The vast majority of the modern conveniences we take for granted in our daily lives, and many recent innovative technologies, were developed by individual inventors and small businesses. Leaders of major corporations admit that their greatest innovations came from individuals, whose ideas are brought into the corporate structure for further development.
Those inventions have been protected by the U.S. patent system, which allows inventors to legally defend their intellectual property. A bill pending in Congress would substantially revise the system, apparently with the intent to rein in companies known as patent trolls (“Patent trolls block bridge to innovation,” March 5). They are a concern for corporations like Google, Microsoft, Amazon and Apple, as well as for restaurants, hotels, casinos and retail businesses.
Unfortunately, many people fear that this patent legislation will make it more expensive for independent inventors to defend their intellectual property, that the adverse effects will be worse than the problems the bill purports to solve, and that it will stifle innovation and threaten our nation’s global competitiveness.
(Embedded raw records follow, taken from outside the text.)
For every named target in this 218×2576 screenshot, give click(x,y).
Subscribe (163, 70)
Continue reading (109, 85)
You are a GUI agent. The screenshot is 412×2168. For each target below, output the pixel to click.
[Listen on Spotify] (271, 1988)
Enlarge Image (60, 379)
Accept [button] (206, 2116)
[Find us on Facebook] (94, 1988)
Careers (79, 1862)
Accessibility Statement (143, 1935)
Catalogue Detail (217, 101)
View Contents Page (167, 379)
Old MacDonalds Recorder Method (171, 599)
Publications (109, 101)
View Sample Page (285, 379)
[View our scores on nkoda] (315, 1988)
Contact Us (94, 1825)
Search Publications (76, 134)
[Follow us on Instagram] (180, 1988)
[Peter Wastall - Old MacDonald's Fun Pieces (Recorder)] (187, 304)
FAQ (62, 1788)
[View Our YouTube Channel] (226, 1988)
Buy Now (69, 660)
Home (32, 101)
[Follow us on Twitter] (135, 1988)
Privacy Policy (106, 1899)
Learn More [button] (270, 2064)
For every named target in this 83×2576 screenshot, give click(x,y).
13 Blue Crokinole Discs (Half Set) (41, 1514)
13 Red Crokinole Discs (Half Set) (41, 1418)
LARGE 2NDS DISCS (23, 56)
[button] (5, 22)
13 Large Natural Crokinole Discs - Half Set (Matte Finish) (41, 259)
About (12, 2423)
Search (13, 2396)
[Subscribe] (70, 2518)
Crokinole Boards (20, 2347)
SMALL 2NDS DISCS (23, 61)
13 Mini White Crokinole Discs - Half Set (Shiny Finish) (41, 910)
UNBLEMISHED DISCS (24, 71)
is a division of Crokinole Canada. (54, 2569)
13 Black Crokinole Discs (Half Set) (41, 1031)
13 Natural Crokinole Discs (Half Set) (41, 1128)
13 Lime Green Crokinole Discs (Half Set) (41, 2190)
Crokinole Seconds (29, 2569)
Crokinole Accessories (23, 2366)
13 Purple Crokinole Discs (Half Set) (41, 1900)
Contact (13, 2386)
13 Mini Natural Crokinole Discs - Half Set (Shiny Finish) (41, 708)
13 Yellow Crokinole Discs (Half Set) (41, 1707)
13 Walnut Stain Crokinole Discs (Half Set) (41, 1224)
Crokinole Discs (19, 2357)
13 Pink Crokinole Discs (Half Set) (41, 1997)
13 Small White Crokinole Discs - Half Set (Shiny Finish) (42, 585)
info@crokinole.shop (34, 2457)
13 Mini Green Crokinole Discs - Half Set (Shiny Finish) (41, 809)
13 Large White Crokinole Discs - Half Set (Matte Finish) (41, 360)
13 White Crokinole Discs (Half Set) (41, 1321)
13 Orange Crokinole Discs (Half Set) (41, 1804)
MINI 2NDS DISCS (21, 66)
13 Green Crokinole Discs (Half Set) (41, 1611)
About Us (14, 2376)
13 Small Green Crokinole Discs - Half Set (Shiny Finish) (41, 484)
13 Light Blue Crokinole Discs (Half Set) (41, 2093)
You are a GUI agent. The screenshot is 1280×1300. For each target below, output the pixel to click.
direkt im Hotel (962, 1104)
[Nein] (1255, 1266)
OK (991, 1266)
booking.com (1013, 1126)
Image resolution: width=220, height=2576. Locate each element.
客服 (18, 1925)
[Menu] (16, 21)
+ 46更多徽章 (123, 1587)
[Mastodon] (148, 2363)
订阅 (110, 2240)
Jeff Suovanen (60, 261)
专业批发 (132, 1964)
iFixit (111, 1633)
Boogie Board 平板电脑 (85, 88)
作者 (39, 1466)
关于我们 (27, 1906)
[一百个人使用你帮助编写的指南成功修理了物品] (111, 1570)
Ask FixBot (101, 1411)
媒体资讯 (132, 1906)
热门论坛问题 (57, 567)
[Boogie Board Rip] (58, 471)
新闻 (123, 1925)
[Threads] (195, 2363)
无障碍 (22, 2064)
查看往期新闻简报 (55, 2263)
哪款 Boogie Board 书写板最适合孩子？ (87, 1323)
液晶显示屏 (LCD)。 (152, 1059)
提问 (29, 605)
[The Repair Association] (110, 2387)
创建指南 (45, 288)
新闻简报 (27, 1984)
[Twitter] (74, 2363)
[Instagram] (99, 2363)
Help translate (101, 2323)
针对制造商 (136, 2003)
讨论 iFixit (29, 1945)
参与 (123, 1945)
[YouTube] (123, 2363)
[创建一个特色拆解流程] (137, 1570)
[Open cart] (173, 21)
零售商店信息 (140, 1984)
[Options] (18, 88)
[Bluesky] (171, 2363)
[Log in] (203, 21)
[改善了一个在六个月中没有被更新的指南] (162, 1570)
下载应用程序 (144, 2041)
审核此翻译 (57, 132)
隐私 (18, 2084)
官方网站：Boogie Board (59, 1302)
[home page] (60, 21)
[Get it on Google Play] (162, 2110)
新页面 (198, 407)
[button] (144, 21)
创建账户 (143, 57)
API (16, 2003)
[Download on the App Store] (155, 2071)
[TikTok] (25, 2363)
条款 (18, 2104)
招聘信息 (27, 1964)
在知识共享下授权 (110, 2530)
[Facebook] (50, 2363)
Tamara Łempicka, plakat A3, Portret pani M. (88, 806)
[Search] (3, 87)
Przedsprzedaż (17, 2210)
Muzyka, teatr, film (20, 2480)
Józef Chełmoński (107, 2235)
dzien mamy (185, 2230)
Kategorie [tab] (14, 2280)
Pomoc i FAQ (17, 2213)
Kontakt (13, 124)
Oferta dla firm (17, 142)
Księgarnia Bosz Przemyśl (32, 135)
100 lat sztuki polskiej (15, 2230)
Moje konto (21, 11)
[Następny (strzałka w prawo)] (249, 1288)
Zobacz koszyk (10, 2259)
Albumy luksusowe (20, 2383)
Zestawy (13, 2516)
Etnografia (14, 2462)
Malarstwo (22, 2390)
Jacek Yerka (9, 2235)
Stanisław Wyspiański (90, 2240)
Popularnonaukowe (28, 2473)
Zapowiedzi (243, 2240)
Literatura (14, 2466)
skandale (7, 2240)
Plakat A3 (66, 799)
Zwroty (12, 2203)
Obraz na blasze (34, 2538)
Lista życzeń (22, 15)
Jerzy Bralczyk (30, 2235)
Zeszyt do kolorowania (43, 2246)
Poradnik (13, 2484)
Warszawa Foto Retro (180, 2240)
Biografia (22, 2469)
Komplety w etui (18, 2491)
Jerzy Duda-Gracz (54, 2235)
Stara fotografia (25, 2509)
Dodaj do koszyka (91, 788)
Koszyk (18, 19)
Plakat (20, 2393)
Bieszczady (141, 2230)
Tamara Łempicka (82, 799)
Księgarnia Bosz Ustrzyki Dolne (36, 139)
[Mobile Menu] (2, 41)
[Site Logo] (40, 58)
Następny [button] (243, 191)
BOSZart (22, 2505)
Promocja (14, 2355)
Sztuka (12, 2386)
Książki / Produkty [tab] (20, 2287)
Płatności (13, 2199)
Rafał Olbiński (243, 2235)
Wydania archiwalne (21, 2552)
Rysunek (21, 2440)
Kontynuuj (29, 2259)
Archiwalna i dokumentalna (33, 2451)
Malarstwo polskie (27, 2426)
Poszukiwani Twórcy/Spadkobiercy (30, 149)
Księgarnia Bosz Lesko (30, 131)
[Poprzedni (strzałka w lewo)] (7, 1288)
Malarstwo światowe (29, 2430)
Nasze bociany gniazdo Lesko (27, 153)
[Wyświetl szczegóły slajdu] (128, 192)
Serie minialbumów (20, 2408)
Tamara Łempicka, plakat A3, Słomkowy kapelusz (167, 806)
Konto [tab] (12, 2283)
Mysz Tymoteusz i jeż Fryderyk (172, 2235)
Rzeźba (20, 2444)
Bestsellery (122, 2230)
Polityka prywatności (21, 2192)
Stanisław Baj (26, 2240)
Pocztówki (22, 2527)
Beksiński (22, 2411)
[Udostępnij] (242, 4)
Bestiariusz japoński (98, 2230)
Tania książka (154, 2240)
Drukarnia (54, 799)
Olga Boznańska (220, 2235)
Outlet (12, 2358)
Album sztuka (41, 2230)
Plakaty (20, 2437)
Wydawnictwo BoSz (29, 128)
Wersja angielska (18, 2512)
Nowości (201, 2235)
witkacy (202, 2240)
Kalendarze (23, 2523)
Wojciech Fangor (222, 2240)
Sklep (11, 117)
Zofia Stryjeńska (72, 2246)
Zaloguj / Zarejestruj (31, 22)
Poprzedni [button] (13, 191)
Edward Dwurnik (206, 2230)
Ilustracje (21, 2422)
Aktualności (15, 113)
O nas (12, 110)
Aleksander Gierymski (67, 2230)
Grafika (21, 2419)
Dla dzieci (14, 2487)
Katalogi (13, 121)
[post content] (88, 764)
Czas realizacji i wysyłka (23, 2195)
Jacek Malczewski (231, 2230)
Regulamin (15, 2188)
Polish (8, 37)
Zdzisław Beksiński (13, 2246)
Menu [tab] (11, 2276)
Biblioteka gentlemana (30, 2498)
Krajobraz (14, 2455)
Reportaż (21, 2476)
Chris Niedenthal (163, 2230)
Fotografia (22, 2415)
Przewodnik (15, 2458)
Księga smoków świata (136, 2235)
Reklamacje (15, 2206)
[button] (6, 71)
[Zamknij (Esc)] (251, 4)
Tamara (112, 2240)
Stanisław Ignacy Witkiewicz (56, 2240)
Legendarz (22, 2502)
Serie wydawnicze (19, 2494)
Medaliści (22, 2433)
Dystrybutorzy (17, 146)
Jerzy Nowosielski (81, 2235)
The House passed HR3309 with one hearing, at which not one independent inventor was invited to testify. We urge inventors to educate our senators about how the proposed language appears to have unintended consequences for independent inventors and entrepreneurs.
We all benefit from the economic stimulus provided by the protection that patents give an inventor. According to a recent study by the U.S. Patent and Trademark Office, the intellectual-property industry supported an astounding 40 million jobs in 2010, or 27.7 percent of all jobs in our economy.
Despite apparently good intentions, the pending legislation, as written, would shift power from inventors and small businesses to larger, better-financed companies. There is an urgent need to redraft the language so that it addresses system abusers without elbowing out small businesses and entrepreneurs.
For more than 200 years, our patent system has fueled innovation in this country. As the Senate sorts through the complexities of the issue, pressure from big businesses and special interests should not cloud the importance of strong patents. Congress needs to exercise caution before drastically revising the patent system, to avoid unintended consequences while making well-informed improvements. Our patent system is strong and should not be weakened.
On behalf of Minnesota’s innovators, we ask U.S. Sens. Al Franken and Amy Klobuchar to spend as much time as possible with individual inventors, universities and biotech companies before voting on changes in patent law so quickly after the many years spent crafting the America Invents Act (passed in 2011). Having worked with independent inventors for 30 years, I can tell you that the senators will learn a lot.
Deb Hess is program director of the Minnesota Inventors Congress.